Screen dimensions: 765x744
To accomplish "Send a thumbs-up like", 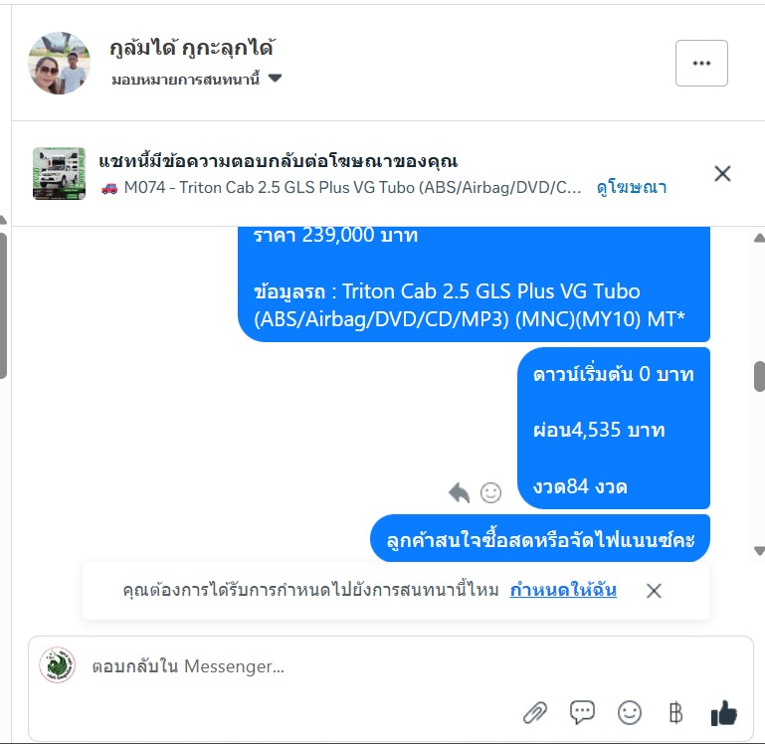I will 723,713.
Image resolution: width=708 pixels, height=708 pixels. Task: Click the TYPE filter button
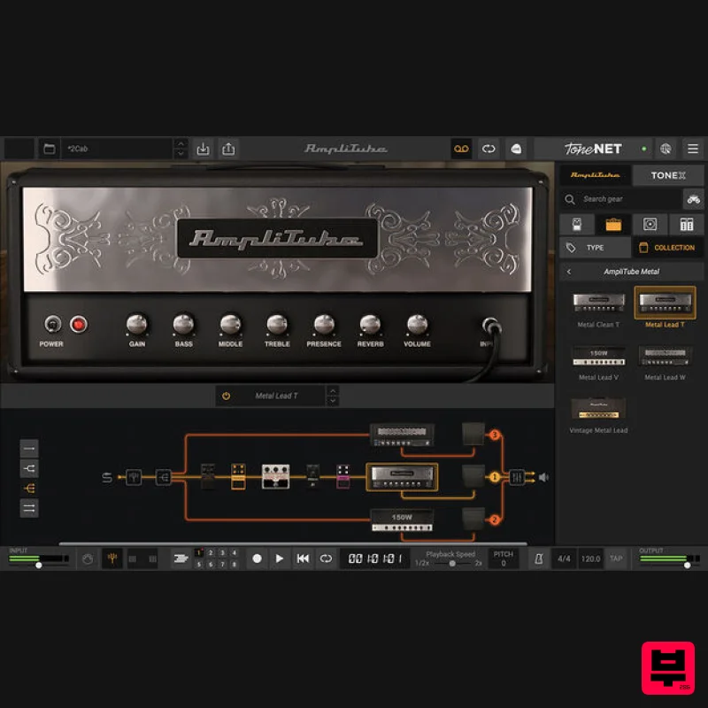[x=593, y=247]
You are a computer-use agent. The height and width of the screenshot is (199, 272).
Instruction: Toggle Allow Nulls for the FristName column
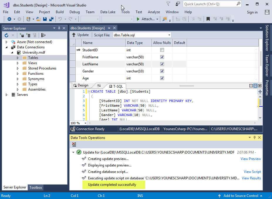pos(162,57)
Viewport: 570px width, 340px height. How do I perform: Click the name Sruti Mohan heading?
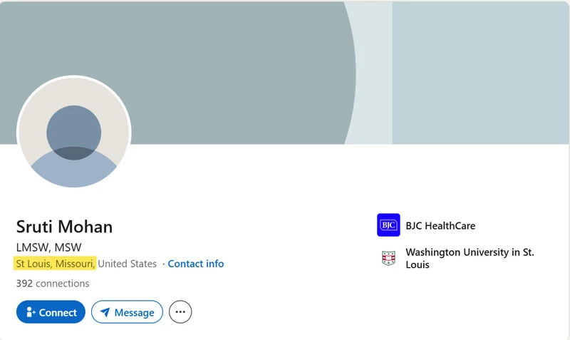(x=64, y=227)
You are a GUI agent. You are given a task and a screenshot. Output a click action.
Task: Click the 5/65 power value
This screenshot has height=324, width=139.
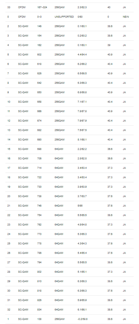[80, 206]
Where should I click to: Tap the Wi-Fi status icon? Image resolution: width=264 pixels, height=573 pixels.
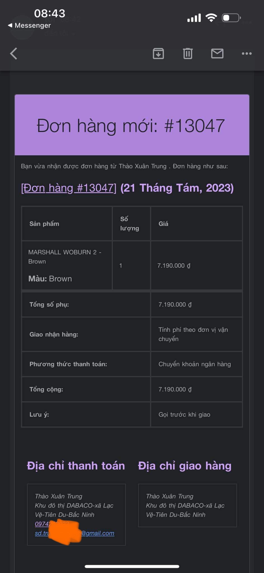tap(211, 18)
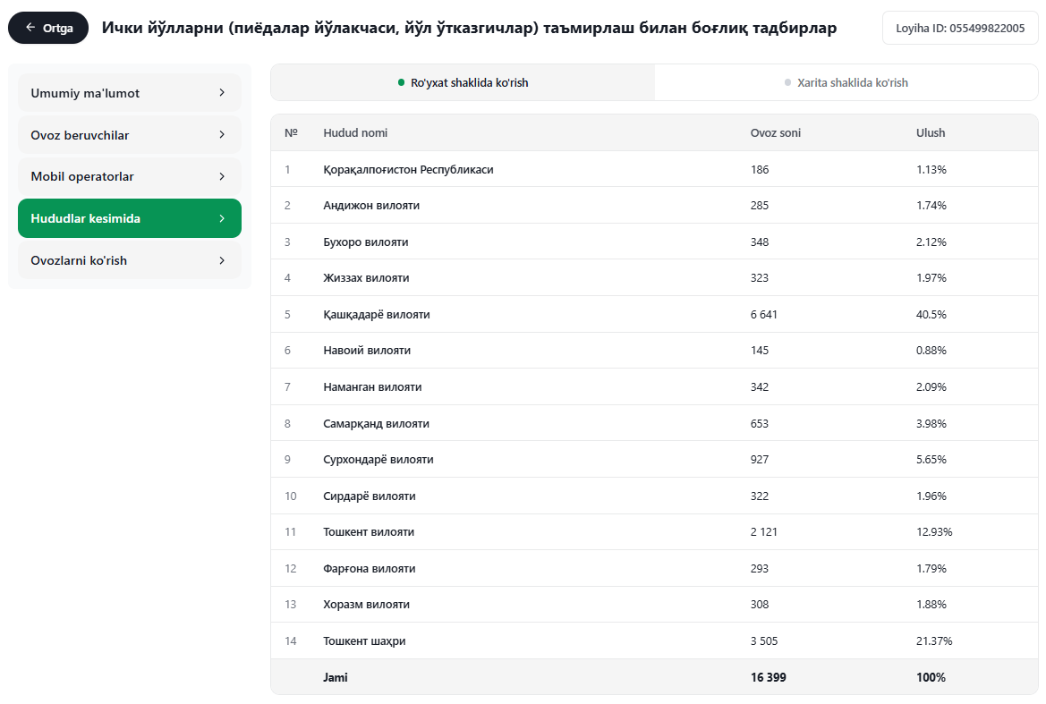Screen dimensions: 1046x704
Task: Open Umumiy ma'lumot section
Action: coord(130,93)
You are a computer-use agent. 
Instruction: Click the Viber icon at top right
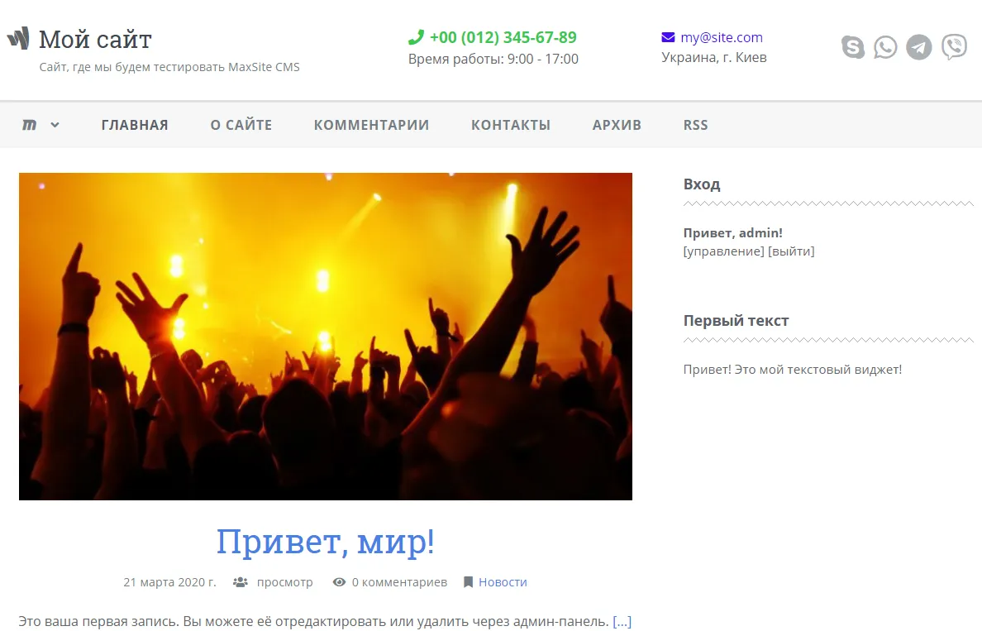954,46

> _REQUIRED WORK_
Produce an exact copy of the lines from the line with "This screenshot has height=324, width=139." through the last line of the data above, both ends included. No pictures belong in it.

> _RESPONSE_
This screenshot has height=324, width=139.
[80, 206]
Where should I click to: Tap the Wi-Fi status icon? Image resolution: width=264 pixels, height=573 pixels.
tap(211, 18)
Screen dimensions: 1046x704
Task: Open Umumiy ma'lumot section
Action: coord(130,93)
You are a computer-use agent. 
Instruction: Click the Viber icon at top right
954,46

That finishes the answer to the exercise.